Raven calls my name. I approach the ancient trickster with caution. I have heard of his powers of persuasion, of mockery and deceit. Still, he is an alluring beast with shiny beak and midnight oil feathers.

“Save me,” Says Raven.

“I don’t know how,” I confess.

“You must blow the sickness from me.”

I take two steps back.

“Don’t be afraid,” says Raven, “Use your arms.”

“I don’t know how to use my arms to blow someone,” I say, “Sounds more like you want a hand job.”

Raven coughs crimson poison. He laughs ruby spittle that sticks to his beak. “Create a wind force with your arms, flap your arms as if they were wings and blow this poison out of me.”

I was relieved that Raven was not attempting to seduce me into sexual favor, out of pity for his sickness. You have no idea how often the trickster would try a trick like that. I laugh and shrug my shoulders. I lay my knapsack down. I extend my arms and push the air towards Raven.

The huge black bird looks dead. There is no movement, no vital signs that I can detect. Yet still, I do as he asks. I flap my hands towards his face, at least a cool breeze for when he releases the ghost. I flap harder and harder. I can see his eyes flutter and a gossamer cloud of black dust begins to fade from his feathers. He coughs up more blood, a richer, darker blood. I notice that the blood is more like an oil than actual hemoglobin.

“Keep going,” whispers gravely ill Raven.

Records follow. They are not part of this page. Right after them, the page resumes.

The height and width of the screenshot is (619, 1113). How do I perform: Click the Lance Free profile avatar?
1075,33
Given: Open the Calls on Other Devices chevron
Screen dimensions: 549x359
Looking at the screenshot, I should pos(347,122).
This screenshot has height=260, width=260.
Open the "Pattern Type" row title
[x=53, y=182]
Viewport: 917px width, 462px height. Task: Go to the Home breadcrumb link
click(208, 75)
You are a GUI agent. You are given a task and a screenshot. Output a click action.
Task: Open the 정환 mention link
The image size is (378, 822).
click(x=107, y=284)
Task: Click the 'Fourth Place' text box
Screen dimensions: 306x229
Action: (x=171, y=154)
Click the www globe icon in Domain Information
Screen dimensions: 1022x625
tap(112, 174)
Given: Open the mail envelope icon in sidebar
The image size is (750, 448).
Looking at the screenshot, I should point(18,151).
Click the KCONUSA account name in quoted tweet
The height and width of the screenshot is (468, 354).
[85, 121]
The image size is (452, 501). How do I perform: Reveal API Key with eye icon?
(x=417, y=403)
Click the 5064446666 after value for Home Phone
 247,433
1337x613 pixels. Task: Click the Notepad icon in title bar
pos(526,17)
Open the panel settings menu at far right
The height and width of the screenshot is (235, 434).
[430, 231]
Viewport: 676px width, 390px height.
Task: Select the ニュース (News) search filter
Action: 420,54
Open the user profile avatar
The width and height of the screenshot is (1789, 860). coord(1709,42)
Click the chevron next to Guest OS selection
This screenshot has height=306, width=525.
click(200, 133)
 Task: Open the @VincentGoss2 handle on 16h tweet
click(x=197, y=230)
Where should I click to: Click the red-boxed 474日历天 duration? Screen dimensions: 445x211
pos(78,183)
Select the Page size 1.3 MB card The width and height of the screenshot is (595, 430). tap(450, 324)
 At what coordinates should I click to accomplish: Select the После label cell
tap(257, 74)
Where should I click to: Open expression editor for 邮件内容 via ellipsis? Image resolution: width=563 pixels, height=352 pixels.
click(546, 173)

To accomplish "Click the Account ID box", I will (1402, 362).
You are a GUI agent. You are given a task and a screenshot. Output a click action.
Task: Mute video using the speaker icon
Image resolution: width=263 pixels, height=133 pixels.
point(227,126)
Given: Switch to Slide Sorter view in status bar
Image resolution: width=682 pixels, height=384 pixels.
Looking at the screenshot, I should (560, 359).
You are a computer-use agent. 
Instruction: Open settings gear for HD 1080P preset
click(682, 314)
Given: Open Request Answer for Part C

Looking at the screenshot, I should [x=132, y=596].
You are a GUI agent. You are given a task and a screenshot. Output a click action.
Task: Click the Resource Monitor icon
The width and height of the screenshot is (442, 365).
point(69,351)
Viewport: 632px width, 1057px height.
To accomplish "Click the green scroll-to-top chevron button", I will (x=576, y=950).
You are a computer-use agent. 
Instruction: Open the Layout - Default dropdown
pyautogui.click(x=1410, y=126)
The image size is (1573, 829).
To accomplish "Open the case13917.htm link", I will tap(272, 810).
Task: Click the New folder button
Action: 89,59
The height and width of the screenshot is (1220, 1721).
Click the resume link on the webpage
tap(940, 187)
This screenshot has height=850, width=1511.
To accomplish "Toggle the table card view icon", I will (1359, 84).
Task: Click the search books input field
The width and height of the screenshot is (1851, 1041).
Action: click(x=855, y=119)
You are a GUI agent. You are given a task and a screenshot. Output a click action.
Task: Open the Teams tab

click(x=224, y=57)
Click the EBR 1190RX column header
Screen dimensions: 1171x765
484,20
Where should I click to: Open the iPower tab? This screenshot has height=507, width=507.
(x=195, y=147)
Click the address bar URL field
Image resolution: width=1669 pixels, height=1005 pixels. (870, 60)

I close my eyes and flap and flap my arms and hands. I stretch out my palms and fingers and flap and flap. I flap with supernatural force. The skin grows between my fingers until my hands are webbed. It becomes harder and harder to flap. The bones in my arms begin to stretch. My chest expands by three hundred percent. The pain is immense, but I can not stop flapping. I can feel the bones feeding from the muscle in my arms as they stretch and stretch. I shit my pants. I shit so much my pants rip from my legs. I shit ten, twenty grams, all while flapping, flapping, flapping my now impossibly elongated arms. I shit out thirty, forty grams of undigested grain and onion from my colon.

My lower intestine squirts from my asshole and transforms into skin. Yet still I continue to flap, harder and faster, the force now almost impossible to control. I can hear the force ten winds howl and scream, the trees crack in the distance and the ocean waves crashing in the further distance.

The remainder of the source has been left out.